Announced in June, the latest edition of the summer program cranked out 21 student ventures. Many of them will sound familiar to our readers. Think of Sophia, an online database that helps you find the right therapist; think of Klarity, which we dubbed “the Grammarly for legal contracts.” And if power plants are your thing, think of the device that recycles water invented by Infinite Cooling. 

We asked Cotter for some thoughtful feedback about the latest edition of the “delta v” program.

BostInno: How was the last edition of the MIT “delta v” program?

Trish Cotter: It went really well. It was our largest cohort to date. We had 21 teams and 65 entrepreneurs, and 42% women. In the early days, we had about 15% women. The other thing that was different was, we had students from all across campus, from the lab, from the mechanical and from the business school, so it was great.

What did you learn from this edition and what do you think you can change for the next edition of the program?

There’s always room for improvement.

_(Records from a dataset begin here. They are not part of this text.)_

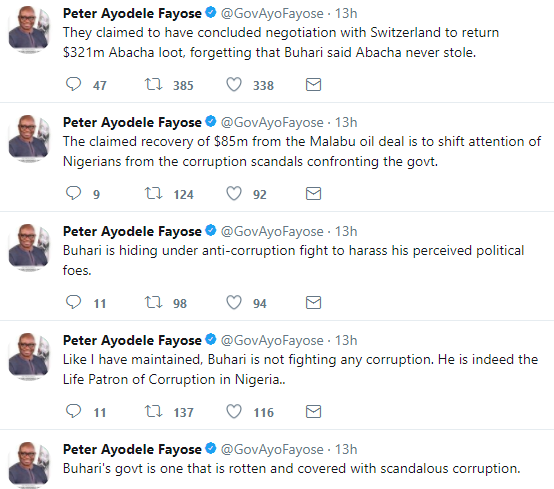Viewport: 554px width, 489px height.
Task: Send Abacha loot tweet via direct message
Action: (313, 84)
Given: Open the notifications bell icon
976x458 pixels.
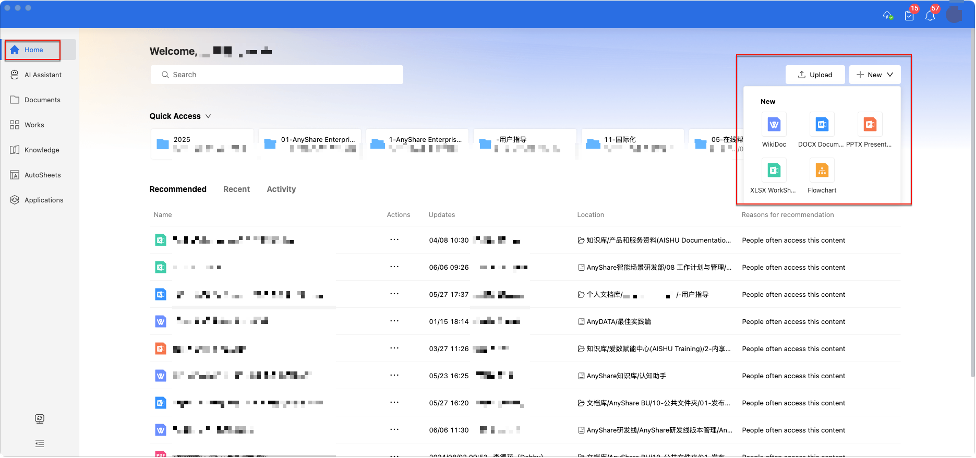Looking at the screenshot, I should coord(930,15).
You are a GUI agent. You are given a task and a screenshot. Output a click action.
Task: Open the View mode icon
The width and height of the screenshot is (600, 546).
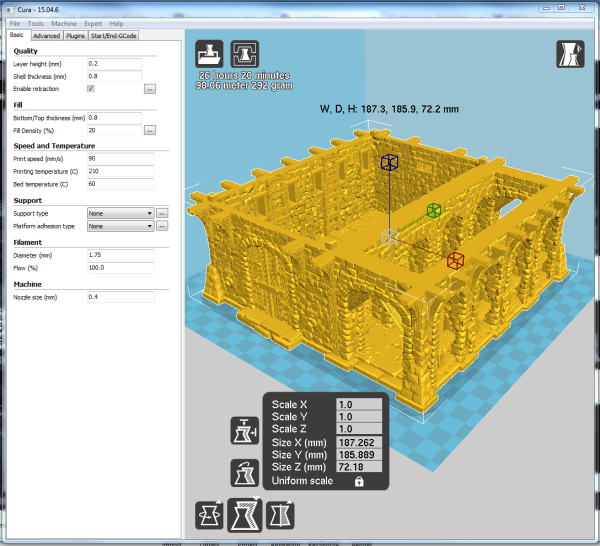point(570,54)
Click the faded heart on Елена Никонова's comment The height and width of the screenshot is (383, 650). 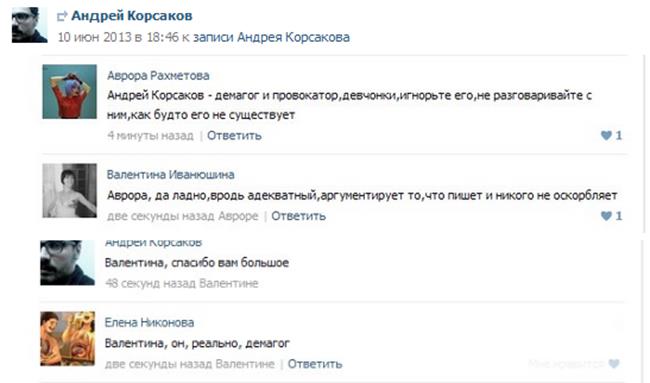tap(614, 364)
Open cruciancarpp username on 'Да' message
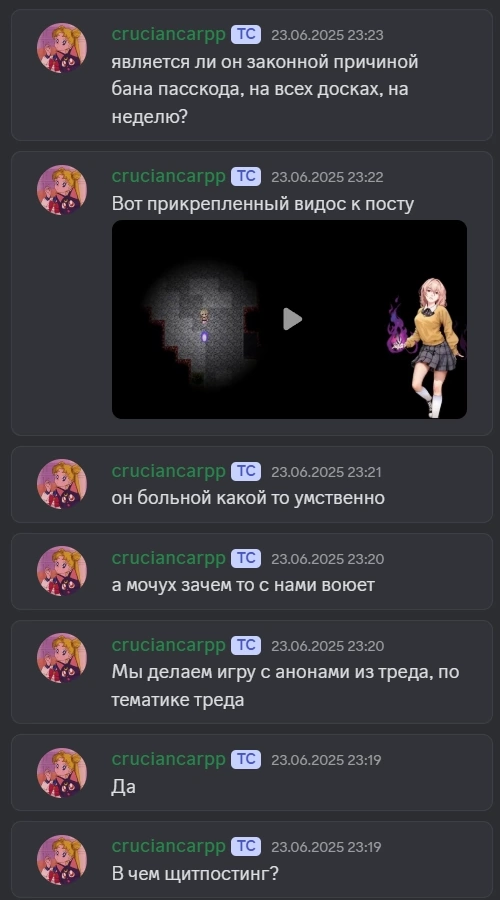This screenshot has height=900, width=500. [x=168, y=759]
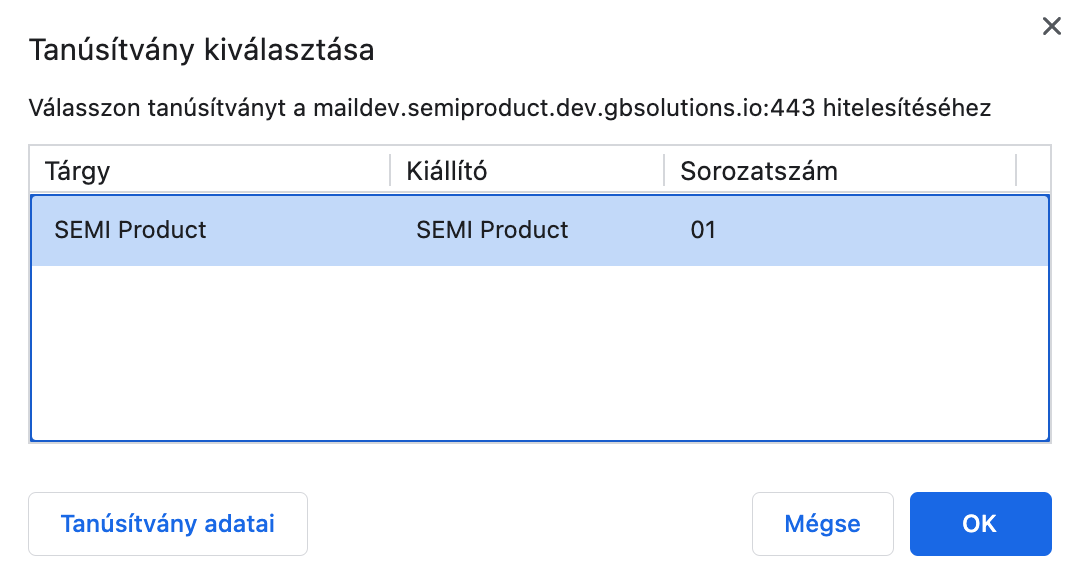Click the divider between Tárgy and Kiállító columns

tap(390, 170)
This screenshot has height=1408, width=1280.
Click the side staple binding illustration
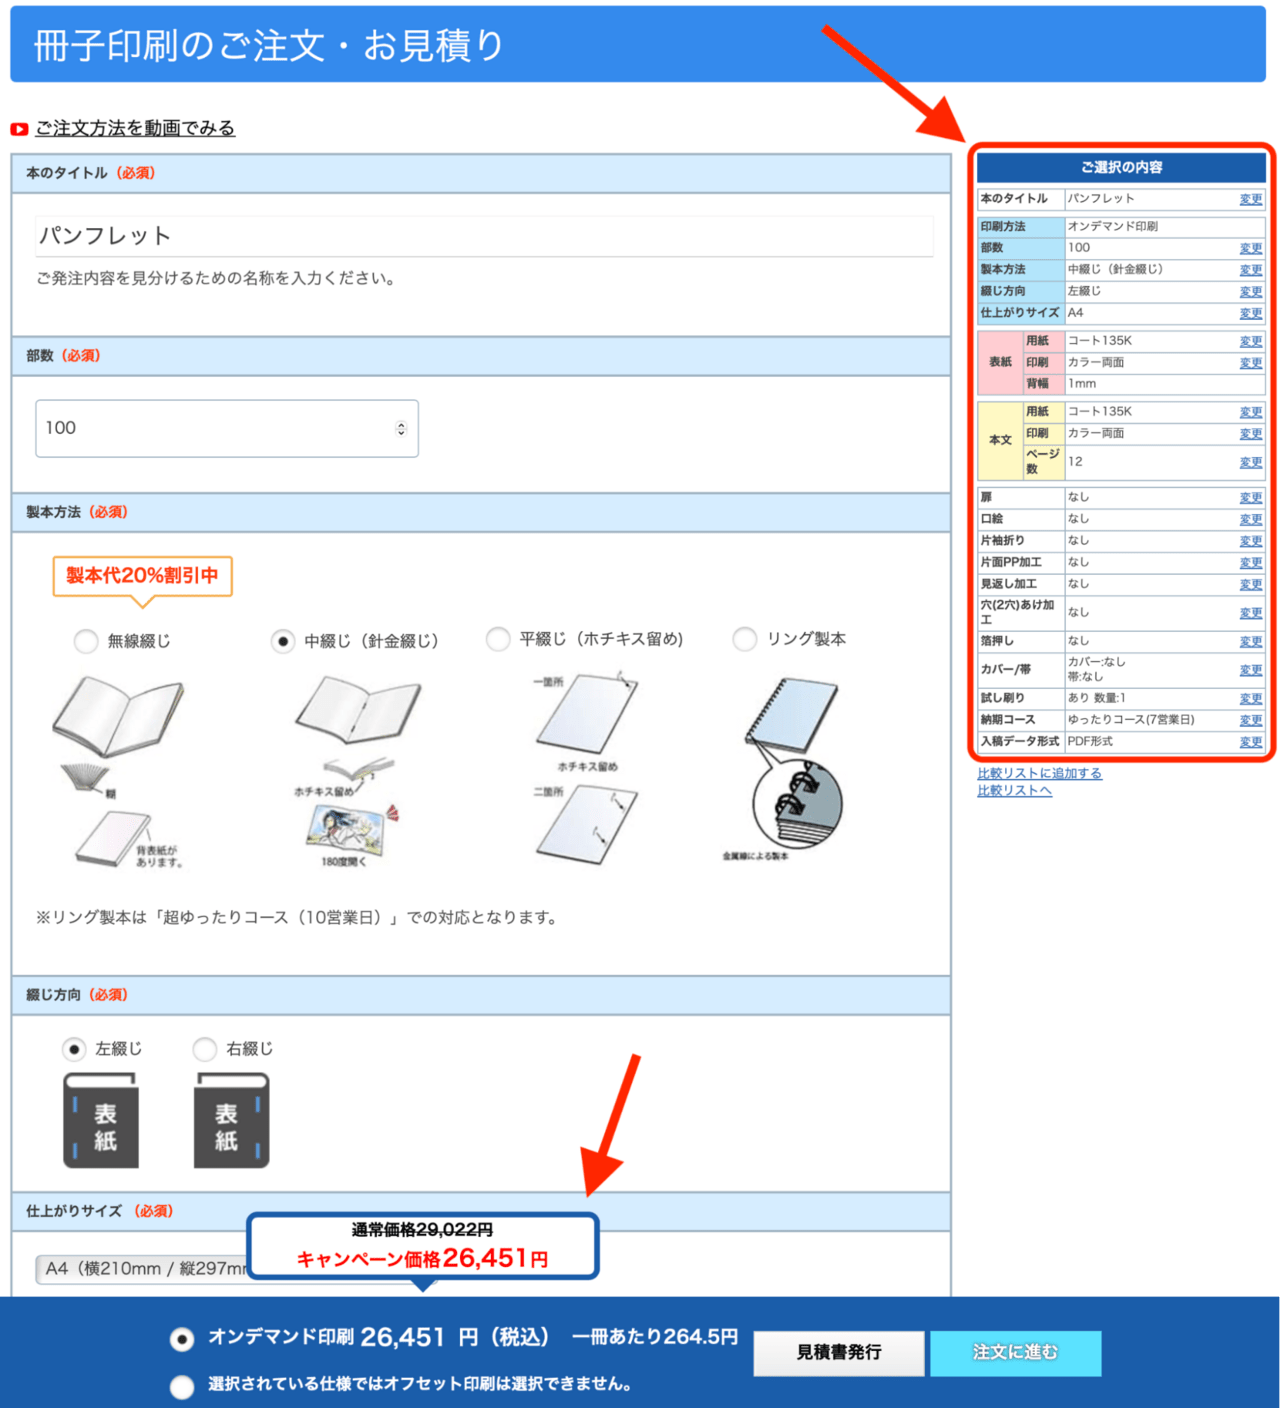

We talk about customers and we talk about the product during the summer, we talk about business readiness or not, but we don’t really prepare [the students] for the investment community, and I think that’s one area that we are going to invest in.

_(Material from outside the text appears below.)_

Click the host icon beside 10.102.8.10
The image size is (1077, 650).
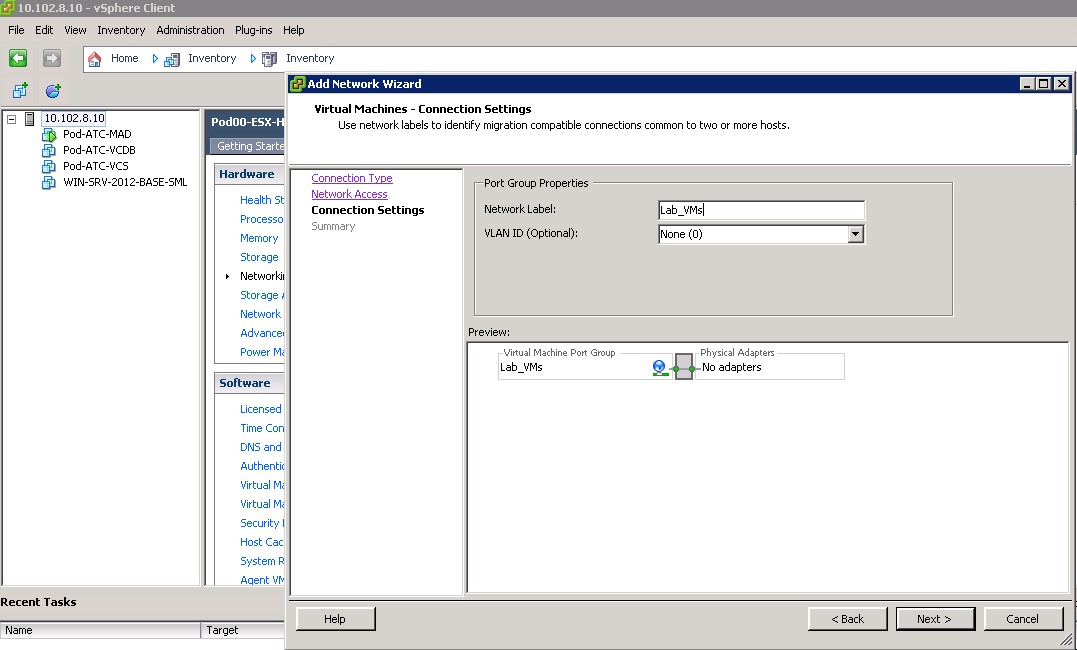(30, 118)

The latest edition of the program was also the first time that MIT opened the Startup Studio in New York City.

That was a terrific experiment and we will be doing that again, most likely, if we can receive funding, this coming summer as well. It ended up with a huge network.

What do you think students get in New York City that they can’t get in Boston or San Francisco or wherever else they might launch a venture?

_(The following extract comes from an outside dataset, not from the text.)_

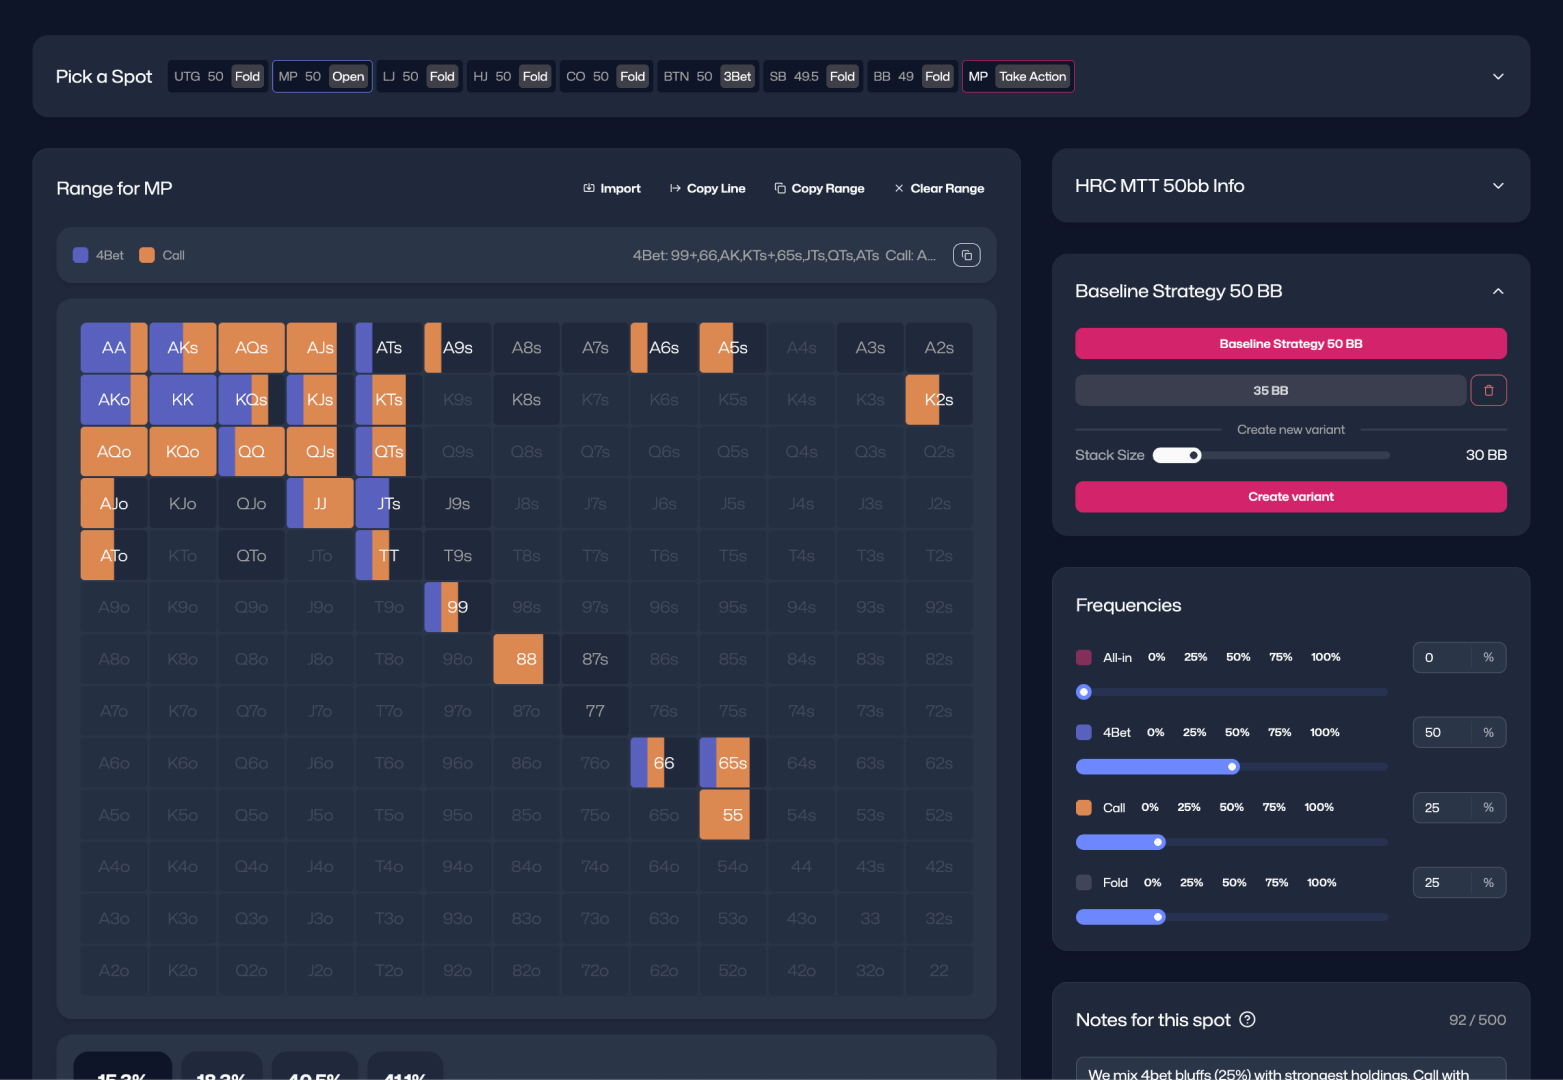
Task: Click the Copy Line arrow icon
Action: [675, 188]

The ecosystem in Boston has really improved. Even three years ago, students felt that in order to get funded, the had to go out West. They see that differently now. A lot of students came here and they’re not quite sure what they want to do. What we have that Silicon Valley doesn’t have is that you can walk out of our door and there’s Microsoft, there’s Google, there’s the CIC, there’s a whole bunch of startups. And now with MassChallenge over on the Seaport, you got all different districts all around Boston, I think students can find a nice home post-graduation.

What was the best piece of advice that you have ever received?

Sticking with something you believe in, keep adding, I think, that’s always been my mantra. Keep plugging, keep going, and believe in what you’re doing. If it isn’t working, try something else.

Note: The interview has been edited for length and clarity.